「元夫は出会った当初から、キレやすい人だというのはわかっていました。キレると『使えないヤツだな』とか、『この役立たず』とか、『腐れ女が』とか、そのほかにも、口にできないような本当に汚い言葉で、私をののしるんです。
でも、私には一度も暴力を振るったことがなかったし、キレた後には、『ごめんなさい。ひどいことを言っちゃったね。この怒り方を直さないと、僕はあすみを失うことになるよね』と平謝りしてくるんです」
付き合い出した当初、キレた後にシュンとなっている彼に、「どうしてそんな汚い言葉を使うのか」と聞いたら、こんな理由を言ったそうだ。

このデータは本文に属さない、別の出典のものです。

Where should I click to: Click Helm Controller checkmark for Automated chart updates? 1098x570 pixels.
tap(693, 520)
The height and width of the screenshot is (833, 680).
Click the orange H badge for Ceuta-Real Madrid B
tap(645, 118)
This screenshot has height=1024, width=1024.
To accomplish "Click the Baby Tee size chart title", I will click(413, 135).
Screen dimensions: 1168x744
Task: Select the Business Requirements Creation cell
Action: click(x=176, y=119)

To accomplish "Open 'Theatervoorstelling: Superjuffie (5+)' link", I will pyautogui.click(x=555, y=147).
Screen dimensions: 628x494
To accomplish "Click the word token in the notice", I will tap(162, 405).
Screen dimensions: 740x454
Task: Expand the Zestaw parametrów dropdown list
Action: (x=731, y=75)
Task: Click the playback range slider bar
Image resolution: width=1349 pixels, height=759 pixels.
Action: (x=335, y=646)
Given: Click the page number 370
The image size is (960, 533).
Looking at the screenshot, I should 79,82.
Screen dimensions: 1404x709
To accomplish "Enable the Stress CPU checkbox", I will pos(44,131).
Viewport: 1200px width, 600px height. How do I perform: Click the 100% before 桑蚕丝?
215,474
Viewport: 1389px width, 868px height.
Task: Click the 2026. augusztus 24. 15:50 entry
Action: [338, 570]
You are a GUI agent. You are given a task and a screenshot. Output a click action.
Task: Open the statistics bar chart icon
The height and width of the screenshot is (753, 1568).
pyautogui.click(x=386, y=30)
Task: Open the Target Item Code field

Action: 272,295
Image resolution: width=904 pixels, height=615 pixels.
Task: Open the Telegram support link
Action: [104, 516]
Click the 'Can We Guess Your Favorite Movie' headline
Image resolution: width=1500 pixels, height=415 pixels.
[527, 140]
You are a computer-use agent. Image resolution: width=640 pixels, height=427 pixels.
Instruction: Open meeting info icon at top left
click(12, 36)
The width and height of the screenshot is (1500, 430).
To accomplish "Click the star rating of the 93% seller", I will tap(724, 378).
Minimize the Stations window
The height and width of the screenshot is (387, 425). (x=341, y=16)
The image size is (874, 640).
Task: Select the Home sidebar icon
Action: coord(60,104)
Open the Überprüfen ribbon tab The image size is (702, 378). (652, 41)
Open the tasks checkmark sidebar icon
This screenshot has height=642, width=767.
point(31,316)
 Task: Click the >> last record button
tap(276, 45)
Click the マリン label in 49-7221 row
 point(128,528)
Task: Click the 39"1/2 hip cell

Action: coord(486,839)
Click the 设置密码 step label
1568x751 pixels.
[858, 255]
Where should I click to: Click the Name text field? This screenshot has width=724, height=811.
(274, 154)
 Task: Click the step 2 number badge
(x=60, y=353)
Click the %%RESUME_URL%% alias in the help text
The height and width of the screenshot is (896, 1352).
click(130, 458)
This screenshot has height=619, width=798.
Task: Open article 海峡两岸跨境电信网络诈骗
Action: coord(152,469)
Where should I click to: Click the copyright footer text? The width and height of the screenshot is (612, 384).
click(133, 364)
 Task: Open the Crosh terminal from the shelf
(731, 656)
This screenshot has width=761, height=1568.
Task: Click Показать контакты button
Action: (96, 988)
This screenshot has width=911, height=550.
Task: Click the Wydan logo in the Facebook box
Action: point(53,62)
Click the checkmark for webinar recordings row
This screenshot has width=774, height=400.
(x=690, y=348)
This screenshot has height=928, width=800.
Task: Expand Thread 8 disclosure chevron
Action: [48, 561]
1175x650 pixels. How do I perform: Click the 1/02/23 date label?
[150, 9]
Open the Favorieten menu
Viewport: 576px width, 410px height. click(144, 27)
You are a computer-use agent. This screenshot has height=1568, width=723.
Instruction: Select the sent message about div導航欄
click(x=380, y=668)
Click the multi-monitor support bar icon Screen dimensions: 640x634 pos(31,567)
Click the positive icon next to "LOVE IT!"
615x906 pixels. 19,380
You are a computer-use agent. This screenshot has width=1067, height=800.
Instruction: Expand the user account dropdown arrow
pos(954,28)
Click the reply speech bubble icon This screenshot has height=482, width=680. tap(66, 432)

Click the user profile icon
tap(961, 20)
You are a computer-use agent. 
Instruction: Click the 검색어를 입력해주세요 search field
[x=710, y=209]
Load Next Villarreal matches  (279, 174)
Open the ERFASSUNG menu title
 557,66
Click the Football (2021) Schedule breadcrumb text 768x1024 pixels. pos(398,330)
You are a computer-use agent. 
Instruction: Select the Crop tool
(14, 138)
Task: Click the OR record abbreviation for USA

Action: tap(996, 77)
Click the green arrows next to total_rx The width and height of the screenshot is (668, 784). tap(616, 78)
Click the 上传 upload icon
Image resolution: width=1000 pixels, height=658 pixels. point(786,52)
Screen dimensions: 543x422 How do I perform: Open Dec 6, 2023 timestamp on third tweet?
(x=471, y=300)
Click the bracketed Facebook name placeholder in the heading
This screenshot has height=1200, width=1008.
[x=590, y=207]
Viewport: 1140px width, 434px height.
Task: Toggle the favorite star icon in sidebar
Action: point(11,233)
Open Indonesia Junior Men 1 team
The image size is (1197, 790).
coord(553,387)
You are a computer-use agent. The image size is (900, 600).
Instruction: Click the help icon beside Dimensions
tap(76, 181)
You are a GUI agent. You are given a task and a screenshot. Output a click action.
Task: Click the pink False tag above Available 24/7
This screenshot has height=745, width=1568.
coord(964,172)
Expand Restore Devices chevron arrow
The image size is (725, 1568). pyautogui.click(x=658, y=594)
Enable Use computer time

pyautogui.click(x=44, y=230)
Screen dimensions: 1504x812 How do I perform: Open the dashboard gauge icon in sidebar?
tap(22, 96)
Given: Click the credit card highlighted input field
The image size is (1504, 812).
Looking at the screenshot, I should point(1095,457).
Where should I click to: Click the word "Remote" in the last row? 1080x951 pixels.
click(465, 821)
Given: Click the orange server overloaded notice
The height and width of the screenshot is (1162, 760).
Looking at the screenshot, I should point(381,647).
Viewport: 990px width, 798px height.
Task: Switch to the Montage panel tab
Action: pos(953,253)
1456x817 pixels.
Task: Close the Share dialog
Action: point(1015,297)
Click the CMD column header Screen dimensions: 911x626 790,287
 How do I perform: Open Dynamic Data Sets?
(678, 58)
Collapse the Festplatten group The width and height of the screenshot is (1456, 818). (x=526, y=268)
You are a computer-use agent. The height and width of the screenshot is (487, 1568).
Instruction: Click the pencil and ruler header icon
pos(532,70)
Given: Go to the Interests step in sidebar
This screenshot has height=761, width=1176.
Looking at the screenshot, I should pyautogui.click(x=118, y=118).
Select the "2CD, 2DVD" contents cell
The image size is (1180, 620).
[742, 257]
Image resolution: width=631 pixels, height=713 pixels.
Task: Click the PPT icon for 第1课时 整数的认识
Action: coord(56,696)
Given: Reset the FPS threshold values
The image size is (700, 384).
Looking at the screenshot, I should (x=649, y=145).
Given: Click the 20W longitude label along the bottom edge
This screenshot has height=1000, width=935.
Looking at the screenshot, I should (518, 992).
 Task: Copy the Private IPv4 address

「ずっと男子校だったし、男社会、体育会系で生きてきたから、周りが武闘派みたいな連中ばかりだった。ケンカになるとこういう言葉をみんなが使っていたし、それが身に付いちゃっているんだ。あすみと結婚するなら、言葉遣いから直していかないといけないよね」
アラフォーになり「結婚がしたかった」
キレた後にしおらしく謝ってくる彼を見ていると、それが本来の彼の姿なのだと思ってしまった。「結婚して、私が愛情をかけて接していけば、いつかはキレることも、汚い言葉を使うこともなくなるだろうと思っていました」。
何より、40歳になっていたあすみは、“結婚”がしたかった。
38歳の半ばまで、5年付き合っていた恋人がいた。実家が地方で小さな会社をしていたのだが、父親が体調を崩すと、「家業を継ぐ」と言って、働いていたメーカーを辞めて帰郷した。「結婚してついてきてほしい」という言葉もなく、遠距離恋愛になったが、1年経つうちに段々と疎遠になっていった。39歳になり、40歳が見えてきて、結婚に焦っていたときに、友達に誘われて参加した婚活パーティで、やすおに出会った。
名前を出せば誰もがわかる上場企業に勤めているサラリーマンで、同い年。パーティに参加していたのは30代半ばから40代で、中年太りをしている男性も多いなか、やすおはスラッとしたやせ型で背も高く、清潔感のあるハンサムだった。
マッチングして、パーティの後に軽く飲みに行き、連絡先を交換すると、毎日のようにメールが来た。勤務先も近かったので、平日は軽く食事に行き、週末は土日のどちらかで半日や1日かけた長いデートをしていくうちに、2人の距離は瞬く間に縮まった。2カ月後には、結婚の具体的な話も出始めていた。やすおは、とにかく行動派だった。
「5年間も付き合っていて結婚の話を出さない。家業を継ぐとなって帰郷するときに、プロポーズもしない。そんな恋人に比べたら、どんどん行動を起こしていく彼は男らしくて、頼もしく見えたんですよね」
ただ、当初から些細なことでキレることがままあった。
あすみは私に言った。「お互いの家を行き来するようになってからは、キレると汚い言葉でわめき散らして、私をののしって、床を力任せに踏みつけて大きな音を出したり、ソファを蹴飛ばしたり、クッションを壁に投げつけたりする。私は怖くて、体が固まっていました」
しかし、ひとしきりキレて暴れた後には、借りてきた猫のようにおとなしくなり、平謝りが始まる。そして「あすみがいないと、ダメなんだ」と言って、すがってくる。